And there’s more. The purpose of terror is to terrorize. But responding appropriately has the opposite effect. The response of British businessman Chris Norman, who helped subdue the attacker, illustrates this: “Norman said his first reaction was to hide,” The Fiscal Times reported. “But after he saw the Americans fighting the attacker, he said he went to help them.”
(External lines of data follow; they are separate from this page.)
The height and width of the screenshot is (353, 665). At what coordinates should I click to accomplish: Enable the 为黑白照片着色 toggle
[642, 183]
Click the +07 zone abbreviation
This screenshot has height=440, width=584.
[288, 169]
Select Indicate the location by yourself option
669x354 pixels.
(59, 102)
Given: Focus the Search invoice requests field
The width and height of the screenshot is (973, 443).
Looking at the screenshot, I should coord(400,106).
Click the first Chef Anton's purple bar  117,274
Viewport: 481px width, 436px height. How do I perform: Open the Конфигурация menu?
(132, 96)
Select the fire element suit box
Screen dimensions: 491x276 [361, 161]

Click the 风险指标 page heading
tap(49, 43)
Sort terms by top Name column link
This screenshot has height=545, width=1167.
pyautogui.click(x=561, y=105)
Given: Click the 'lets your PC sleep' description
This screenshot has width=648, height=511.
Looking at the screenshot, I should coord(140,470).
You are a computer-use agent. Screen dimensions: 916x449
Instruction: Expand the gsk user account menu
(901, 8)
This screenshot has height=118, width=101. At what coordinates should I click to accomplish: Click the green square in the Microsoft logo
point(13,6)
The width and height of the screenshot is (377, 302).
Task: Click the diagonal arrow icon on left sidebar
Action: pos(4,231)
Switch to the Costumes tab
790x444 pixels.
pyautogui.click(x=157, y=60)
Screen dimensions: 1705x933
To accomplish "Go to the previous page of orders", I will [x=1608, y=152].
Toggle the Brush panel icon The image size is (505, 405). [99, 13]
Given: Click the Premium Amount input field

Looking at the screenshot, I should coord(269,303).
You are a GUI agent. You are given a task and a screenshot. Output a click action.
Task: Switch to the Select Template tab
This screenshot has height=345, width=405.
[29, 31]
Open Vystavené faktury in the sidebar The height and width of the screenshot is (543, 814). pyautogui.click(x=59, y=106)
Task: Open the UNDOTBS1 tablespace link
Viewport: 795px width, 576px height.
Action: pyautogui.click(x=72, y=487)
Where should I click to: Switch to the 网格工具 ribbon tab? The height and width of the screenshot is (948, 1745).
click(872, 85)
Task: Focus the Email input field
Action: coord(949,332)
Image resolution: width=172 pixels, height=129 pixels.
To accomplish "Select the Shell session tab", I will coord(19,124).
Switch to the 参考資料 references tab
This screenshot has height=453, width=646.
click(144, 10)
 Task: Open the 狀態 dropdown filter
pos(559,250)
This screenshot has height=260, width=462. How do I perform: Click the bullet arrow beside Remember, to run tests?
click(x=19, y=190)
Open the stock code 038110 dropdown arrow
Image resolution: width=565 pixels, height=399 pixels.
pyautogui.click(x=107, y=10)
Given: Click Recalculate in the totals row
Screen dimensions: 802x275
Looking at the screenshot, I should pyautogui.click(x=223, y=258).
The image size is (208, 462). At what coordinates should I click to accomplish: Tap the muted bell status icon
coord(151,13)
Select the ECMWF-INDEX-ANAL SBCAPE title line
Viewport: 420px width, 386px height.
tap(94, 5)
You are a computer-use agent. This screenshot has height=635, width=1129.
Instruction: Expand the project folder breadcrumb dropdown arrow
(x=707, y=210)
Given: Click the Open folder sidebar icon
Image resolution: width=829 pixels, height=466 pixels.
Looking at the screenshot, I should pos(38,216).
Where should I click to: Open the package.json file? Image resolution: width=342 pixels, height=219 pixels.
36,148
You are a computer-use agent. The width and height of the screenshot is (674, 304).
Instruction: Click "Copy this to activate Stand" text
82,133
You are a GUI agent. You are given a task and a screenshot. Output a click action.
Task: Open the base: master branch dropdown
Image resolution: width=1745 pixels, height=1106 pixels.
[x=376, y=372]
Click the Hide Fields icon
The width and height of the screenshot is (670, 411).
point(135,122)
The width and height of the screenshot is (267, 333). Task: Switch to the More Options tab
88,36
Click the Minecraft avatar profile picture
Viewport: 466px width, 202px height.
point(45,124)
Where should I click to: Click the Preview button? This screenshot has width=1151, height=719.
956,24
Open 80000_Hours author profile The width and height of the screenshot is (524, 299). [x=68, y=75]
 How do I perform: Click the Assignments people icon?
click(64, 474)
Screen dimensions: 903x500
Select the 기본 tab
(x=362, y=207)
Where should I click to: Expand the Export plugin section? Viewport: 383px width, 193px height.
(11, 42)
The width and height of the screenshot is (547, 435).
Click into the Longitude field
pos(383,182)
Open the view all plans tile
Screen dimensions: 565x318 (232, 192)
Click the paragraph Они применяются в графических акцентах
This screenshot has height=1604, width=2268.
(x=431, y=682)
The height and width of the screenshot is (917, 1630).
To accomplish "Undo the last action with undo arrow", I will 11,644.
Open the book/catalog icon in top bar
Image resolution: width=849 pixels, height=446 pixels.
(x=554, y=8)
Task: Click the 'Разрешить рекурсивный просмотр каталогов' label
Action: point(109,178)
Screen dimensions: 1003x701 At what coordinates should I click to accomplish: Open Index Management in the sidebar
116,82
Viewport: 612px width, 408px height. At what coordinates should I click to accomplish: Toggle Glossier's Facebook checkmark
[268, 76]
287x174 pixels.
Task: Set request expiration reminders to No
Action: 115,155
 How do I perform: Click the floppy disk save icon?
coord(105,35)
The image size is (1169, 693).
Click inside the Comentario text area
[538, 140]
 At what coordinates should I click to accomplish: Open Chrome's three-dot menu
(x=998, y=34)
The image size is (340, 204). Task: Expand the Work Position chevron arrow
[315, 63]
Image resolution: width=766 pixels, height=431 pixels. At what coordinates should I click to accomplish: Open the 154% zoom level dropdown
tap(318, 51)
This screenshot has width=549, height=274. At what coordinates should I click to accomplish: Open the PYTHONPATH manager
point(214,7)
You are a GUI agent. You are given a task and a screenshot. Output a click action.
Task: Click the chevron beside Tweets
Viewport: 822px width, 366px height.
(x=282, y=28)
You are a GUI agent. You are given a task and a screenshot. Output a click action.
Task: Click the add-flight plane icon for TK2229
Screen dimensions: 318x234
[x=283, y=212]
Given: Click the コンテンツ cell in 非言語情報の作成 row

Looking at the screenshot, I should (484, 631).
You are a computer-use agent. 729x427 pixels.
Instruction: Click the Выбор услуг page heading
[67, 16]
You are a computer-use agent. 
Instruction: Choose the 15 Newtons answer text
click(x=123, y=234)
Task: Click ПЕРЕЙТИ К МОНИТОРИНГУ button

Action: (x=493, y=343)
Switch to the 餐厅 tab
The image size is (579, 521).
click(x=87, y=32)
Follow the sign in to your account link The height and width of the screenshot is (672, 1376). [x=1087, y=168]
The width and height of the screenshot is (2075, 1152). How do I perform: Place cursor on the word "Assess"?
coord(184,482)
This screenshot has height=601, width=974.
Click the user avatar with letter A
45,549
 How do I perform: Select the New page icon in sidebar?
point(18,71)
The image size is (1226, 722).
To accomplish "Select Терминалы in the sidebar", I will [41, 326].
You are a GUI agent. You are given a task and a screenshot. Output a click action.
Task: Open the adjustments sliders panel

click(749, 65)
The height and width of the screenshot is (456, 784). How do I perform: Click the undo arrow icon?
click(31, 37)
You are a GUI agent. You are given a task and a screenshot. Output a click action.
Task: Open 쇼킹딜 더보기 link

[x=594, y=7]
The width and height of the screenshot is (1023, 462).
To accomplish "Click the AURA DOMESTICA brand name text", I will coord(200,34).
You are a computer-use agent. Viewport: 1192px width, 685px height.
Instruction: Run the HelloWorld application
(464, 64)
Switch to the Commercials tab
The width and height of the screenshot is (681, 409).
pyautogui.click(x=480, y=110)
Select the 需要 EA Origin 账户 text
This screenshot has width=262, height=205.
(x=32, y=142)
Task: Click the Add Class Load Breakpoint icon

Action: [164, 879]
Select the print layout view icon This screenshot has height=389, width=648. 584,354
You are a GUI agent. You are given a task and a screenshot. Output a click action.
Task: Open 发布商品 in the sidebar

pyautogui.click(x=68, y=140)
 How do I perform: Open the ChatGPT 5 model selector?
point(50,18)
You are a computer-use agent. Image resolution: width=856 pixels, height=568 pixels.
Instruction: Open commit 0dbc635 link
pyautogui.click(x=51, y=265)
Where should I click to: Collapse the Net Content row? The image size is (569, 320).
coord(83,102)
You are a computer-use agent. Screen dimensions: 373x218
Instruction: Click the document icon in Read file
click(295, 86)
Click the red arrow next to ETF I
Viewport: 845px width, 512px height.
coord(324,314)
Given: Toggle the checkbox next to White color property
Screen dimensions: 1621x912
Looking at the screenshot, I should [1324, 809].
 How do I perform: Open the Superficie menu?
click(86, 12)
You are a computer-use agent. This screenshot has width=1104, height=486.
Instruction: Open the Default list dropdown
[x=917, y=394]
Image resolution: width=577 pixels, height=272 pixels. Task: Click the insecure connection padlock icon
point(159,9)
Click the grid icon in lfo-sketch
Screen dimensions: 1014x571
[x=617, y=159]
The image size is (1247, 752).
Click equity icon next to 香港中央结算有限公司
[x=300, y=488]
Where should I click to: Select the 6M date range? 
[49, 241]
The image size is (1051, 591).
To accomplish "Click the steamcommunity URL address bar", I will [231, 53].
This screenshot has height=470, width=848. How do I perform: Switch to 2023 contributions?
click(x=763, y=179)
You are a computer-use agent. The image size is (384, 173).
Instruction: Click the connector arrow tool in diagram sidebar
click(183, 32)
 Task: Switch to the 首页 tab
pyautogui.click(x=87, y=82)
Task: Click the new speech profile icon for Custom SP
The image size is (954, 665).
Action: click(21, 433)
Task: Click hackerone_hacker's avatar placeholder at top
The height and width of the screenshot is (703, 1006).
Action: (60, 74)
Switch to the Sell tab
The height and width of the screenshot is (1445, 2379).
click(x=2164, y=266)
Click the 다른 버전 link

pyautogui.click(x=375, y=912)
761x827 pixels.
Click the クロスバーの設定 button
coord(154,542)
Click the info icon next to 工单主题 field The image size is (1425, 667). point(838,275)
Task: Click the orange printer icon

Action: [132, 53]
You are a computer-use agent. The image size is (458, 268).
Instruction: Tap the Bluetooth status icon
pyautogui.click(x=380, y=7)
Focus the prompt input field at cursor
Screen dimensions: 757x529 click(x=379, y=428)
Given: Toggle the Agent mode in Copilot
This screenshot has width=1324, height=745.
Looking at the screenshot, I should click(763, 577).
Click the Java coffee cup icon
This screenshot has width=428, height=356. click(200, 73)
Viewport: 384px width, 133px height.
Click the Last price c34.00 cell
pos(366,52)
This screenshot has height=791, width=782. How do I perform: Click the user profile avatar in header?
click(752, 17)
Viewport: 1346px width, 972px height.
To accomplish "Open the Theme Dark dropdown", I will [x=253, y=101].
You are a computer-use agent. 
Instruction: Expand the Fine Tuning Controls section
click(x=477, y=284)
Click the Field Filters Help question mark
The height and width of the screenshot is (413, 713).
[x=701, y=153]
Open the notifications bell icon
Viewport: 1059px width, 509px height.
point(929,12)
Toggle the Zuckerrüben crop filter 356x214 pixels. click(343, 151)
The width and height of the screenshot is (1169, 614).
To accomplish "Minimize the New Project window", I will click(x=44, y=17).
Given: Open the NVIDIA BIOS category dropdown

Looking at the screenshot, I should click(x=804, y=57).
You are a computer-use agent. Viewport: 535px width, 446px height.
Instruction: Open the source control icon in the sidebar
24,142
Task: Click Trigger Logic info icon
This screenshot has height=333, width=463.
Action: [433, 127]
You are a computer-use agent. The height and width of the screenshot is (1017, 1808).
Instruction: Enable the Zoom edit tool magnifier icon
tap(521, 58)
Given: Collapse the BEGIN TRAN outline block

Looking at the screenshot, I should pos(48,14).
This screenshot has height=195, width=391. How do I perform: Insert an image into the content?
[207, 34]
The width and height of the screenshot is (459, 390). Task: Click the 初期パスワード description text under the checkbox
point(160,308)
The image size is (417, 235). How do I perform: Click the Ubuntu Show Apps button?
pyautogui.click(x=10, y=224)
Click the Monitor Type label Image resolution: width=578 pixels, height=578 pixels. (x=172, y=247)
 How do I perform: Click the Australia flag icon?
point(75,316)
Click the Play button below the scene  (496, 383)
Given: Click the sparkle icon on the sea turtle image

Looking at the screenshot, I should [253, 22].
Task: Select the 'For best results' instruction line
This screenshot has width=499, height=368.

Fear is contagious. But so is courage. People should respond not like a herd of sheep but like a pack of wolves. When the follow-up report on the 2001 attacks came out, J.B. Schramm noted in The Washington Post that “on Sept. 11, 2001, American citizens saved the government, not the other way around.” Intelligence agencies failed. Air defense systems failed. But: “Requiring less time than it took the White House to gather intelligence and issue an attack order (which was in fact not acted on), American citizens gathered information from national media and relayed that information to citizens aboard the flight, who organized themselves and effectively carried out a counterattack against the terrorists, foiling their plans. Armed with television and cellphones, quick-thinking, courageous citizens who were fed information by loved ones probably saved the White House or Congress from devastation.”
Nonetheless, when the government reacted, the money went into enriching and strengthening those bureaucracies instead of, as Schramm urged, educating and training American citizens. Perhaps this latest incident will serve as a reminder that there is another way. At the very least, it should remind citizens that while you can’t rely on the government to be everywhere you are, you yourself are always there.